** CANCELED** Enlightenment theories of global connections: on transcontinental domination and resistance
** CANCELED** Enlightenment theories of global connections: on transcontinental domination and resistance
European eighteenth-century thinkers were fascinated by what they took to be the astonishing modern creation of the largest possible human community, a kind of global society. Many of them were also critical of the extensive violence, domination, exploitation, and injustice that cross-continental connections routinely enabled. They were, in short, deeply ambivalent about global connections, and their theorizations about global affairs were often informed by such ambivalence. I examine the manner in which an illuminating and influential subset of such thinkers—including Jean-Jacques Rousseau, Denis Diderot, Adam Smith, Ottobah Cugoano, and Immanuel Kant—engaged in a diagnosis of the pathologies of the nascent cosmopolitan community of their time and the potential for reform in the future. Each of these thinkers, in his distinctive way, favoured a form of transcontinental relations that would balance local self-determination and autonomy with global aspirations of robust contact, exchange, and communication, and each one believed that this possibility in their time was routinely and tragically flouted primarily by European governments and chartered companies.
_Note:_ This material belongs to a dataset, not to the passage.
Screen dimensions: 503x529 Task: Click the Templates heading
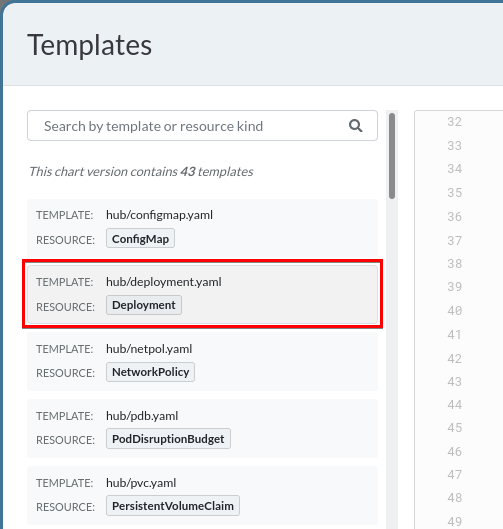click(x=90, y=45)
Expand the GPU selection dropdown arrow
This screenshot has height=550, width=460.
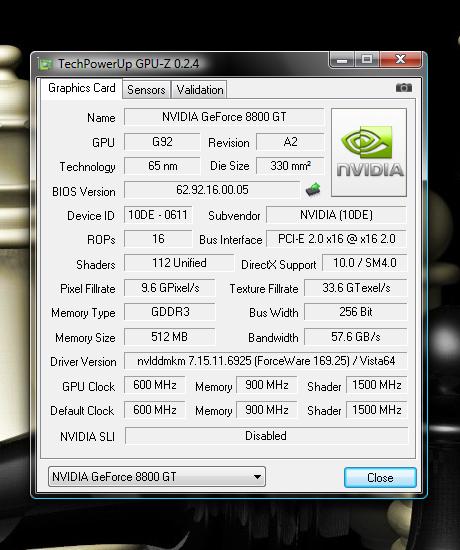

Sankar Muthu is Associate Professor of Political Science. His research and teaching interests include Enlightenment political, social, and moral theories (including French, German, Scottish, and English writings of the 18th century) and their diverse historical and contemporary legacies; modern theories of international justice, political economy, commerce, sociability, communication, cultural pluralism, and cosmopolitanism; the modern intellectual history of conceptualizing and analyzing inhumanity and degradation; and historic debates about conquest, slavery, and just war. He has written about thinkers such as Rousseau, Diderot, Raynal, Adam Smith, Kant, and Herder. He has held fellowships from the Institute for Advanced Study, the National Endowment for the Humanities, the Mellon Foundation, and the Social Sciences and Humanities Research Council of Canada. The author of Enlightenment Against Empire (Princeton University Press), he is also the editor of (and contributor to) Empire and Modern Political Thought (Cambridge University Press). He is currently writing a book (Global Connections in Enlightenment Thought, under contract to Princeton University Press) about Enlightenment-era philosophical analyses of emerging global connections (such as travel, trade, and exchange) and transcontinental institutions (including joint stock trading companies and networks of slavery and slave-produced goods).